Campione del mondo con la Germania, prima da giocatore e poi da allenatore, è considerato tra i più grandi difensori della storia del calcio. Aveva 78 anni.
Gianni Brera ha scritto che Italia-Germania 4 a 3, la “partita del secolo”, consacrata perfino da una targa commemorativa allo stadio Azteca, fu una gara a chi sbagliava di più. Che di quella sfida memorabile furono davvero belli, dopotutto, solo i supplementari. Bene, il “libero” fuoriclasse, il tuttofare dai piedi raffinati, il gladiatore in smoking di quella Germania, Franz Beckenbauer, giocò venticinque dei trenta minuti supplementari della partita col braccio al collo. Il frutto di una slogatura alla spalla rimediata in caduta dopo uno scontro di gioco. Non potettero sostituirlo, ma anche così era migliore della maggior parte dei giocatori a disposizione dell’allenatore tedesco.
E però come sarebbe finita quella partita se “Kaiser Franz” fosse stato pienamente abile? Avrebbe tagliato il campo con una delle sue sortite formidabili, portando il pallone da un’area all’altra prima di lasciarlo tra i piedi degli attaccanti, si sarebbe fatto valere in qualche mischia, avrebbe contrastato Rivera, solo al centro dell’area a piazzare la stoccata vincente al minuto centoundici?
Franz Beckenbauer si laurea Campione del mondo
E invece ingoiò il boccone amaro – come quattro anni prima in Inghilterra, in finale contro i padroni di casa – e perse l’opportunità ghiottissima di affrontare in un’altra finale mondiale sua maestà Pelé.

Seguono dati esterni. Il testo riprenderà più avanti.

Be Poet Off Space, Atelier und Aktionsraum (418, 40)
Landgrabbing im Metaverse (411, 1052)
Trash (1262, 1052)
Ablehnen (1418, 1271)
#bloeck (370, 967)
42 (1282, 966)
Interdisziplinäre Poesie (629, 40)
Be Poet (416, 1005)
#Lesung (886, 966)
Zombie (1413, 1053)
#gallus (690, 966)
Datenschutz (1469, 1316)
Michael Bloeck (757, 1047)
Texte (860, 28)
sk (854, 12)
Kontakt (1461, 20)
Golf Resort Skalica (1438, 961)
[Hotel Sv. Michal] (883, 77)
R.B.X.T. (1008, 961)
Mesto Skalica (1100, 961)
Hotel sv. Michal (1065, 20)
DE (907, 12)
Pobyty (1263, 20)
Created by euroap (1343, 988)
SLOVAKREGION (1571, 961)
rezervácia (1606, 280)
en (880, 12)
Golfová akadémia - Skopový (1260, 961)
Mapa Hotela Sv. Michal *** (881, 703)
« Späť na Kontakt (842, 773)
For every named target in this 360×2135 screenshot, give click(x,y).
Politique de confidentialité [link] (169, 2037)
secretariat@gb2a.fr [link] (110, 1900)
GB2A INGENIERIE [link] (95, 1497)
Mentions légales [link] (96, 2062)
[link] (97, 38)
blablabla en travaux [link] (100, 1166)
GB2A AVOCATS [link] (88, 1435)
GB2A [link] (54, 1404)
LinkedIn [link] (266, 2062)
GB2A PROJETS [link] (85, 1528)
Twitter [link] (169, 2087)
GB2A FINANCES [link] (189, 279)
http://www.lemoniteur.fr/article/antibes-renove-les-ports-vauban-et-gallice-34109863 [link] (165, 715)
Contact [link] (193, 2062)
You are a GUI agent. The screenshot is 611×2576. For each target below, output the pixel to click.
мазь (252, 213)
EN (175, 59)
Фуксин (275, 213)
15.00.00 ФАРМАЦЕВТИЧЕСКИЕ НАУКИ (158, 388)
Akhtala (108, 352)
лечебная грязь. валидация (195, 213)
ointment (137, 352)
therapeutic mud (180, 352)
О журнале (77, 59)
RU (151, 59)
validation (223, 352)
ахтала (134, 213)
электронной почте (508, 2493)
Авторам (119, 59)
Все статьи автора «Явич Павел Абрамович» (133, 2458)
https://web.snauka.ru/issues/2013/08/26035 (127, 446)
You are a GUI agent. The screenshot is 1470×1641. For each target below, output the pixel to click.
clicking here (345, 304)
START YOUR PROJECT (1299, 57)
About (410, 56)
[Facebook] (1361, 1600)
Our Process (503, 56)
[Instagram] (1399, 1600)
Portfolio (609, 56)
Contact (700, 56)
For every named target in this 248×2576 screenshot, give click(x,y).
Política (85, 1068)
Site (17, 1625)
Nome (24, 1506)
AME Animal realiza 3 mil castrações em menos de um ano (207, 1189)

In finale ci sarebbe arrivato quattro anni dopo, a casa sua, in Germania, piegando la meravigliosa Olanda di Johann Cruijff e laureandosi campione del mondo. E tanto per non farsi mancare niente, diventato allenatore della nazionale, avrebbe prima perso e poi vinto un mondiale, nel 1986 e nel 1990, nientemeno che contro Maradona.
Un palmares arricchito, negli anni Settanta, da tre Coppe dei Campioni come capitano del Bayern di Monaco e due palloni d’oro: unico nella storia tra i difensori. Ma la verità è che Beckenbauer non era un difensore: “libero”, nel senso più puro, totale del termine, giocatore a tutto campo, capace di prestarsi a ogni compito, di perdersi in ogni ruolo e rimanere sé stesso, sempre riconoscibile per la falcata, la testa alta, la fierezza e la compostezza imperturbabile, fosse anche da un braccio al collo.
Ha dedicato al calcio tutta la sua vita
Nato nel settembre del 1945, appena dopo la fine della seconda guerra mondiale, ha accompagnato oltre mezzo secolo di storia della Germania, mentre il Paese si rimetteva in piedi dalla polvere, rifaceva amicizia con l’Europa e ritornava unito. Al calcio ha dato tutto quello che poteva: in campo, in panchina e dietro una scrivania, da presidente onorario del Bayern e capo del comitato organizzatore dei mondiali di calcio del 2006. Ma per i tifosi tedeschi, e non solo, è stato molto più di uno che insegue una palla.